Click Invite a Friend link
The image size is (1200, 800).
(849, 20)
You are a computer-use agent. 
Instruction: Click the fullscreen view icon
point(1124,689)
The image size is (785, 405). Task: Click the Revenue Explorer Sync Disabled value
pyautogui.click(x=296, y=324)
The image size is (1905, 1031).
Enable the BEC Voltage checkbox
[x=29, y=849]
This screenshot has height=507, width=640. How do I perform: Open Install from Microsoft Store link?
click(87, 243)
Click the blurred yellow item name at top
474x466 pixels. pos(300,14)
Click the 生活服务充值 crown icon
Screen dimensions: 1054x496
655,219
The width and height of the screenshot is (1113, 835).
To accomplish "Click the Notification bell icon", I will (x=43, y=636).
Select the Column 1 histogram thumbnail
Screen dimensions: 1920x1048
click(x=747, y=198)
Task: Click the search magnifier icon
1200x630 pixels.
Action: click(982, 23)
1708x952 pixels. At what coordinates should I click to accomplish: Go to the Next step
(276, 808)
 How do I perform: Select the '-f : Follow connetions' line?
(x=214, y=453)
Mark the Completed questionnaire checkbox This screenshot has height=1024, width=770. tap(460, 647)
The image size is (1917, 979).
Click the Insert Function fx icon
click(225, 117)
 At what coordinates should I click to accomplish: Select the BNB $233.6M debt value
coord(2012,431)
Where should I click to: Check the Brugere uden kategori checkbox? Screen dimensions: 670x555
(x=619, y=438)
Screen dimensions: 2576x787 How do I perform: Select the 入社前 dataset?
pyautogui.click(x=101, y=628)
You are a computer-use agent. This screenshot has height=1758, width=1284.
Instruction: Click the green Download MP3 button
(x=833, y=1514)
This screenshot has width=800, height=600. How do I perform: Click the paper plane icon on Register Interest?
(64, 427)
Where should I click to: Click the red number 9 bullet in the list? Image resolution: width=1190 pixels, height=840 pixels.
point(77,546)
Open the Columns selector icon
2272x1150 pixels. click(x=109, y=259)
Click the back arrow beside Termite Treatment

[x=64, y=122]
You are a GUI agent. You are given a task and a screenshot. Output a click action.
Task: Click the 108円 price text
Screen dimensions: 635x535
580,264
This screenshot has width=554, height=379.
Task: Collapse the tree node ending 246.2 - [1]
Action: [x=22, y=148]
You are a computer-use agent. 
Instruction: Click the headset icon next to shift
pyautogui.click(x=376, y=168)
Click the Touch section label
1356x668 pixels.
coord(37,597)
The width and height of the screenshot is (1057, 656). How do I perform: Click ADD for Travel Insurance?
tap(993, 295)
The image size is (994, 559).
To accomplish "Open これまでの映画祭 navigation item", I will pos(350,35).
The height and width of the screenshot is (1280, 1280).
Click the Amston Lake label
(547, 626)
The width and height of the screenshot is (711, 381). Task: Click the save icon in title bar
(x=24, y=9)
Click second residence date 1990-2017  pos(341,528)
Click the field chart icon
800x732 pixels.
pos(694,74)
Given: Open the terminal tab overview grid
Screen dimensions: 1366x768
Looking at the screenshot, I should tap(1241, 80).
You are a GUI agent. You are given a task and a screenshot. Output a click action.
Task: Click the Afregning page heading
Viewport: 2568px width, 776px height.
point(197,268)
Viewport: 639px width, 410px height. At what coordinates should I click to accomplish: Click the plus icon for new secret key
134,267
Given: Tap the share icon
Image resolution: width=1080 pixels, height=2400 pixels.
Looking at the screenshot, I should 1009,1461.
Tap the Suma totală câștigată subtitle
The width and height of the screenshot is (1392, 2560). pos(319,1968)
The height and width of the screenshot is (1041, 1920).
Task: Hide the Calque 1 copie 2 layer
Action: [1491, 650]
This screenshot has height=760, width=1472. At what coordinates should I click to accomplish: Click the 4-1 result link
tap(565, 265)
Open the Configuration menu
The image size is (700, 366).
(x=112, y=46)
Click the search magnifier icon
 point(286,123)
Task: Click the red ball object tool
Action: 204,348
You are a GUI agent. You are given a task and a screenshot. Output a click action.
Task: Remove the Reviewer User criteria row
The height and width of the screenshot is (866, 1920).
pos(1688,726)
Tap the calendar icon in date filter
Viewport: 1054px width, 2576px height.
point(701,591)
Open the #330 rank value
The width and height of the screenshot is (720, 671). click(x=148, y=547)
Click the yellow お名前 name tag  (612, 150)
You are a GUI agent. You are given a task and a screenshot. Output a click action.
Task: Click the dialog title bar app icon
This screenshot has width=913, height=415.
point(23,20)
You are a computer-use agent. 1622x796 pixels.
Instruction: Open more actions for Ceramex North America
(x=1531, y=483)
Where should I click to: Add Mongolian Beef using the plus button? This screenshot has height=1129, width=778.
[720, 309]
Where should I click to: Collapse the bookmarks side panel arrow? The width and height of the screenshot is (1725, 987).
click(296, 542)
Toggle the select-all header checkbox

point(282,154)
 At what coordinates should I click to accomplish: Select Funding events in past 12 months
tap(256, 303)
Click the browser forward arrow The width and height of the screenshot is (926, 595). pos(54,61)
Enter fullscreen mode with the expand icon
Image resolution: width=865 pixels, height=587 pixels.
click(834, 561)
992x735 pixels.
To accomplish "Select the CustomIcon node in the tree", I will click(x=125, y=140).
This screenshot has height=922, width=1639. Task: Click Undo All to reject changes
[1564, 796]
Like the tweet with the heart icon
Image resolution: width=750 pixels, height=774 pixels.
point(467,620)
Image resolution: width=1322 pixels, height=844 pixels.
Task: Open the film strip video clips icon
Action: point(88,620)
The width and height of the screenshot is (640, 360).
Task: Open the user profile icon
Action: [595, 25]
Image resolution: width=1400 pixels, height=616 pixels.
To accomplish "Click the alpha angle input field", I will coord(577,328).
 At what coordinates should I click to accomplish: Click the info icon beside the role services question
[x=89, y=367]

[THE TASK] What lines in the entries contain "date"? Report each one by copying it.

[SOLVED PROBLEM]
Click second residence date 1990-2017  pos(341,528)
Tap the calendar icon in date filter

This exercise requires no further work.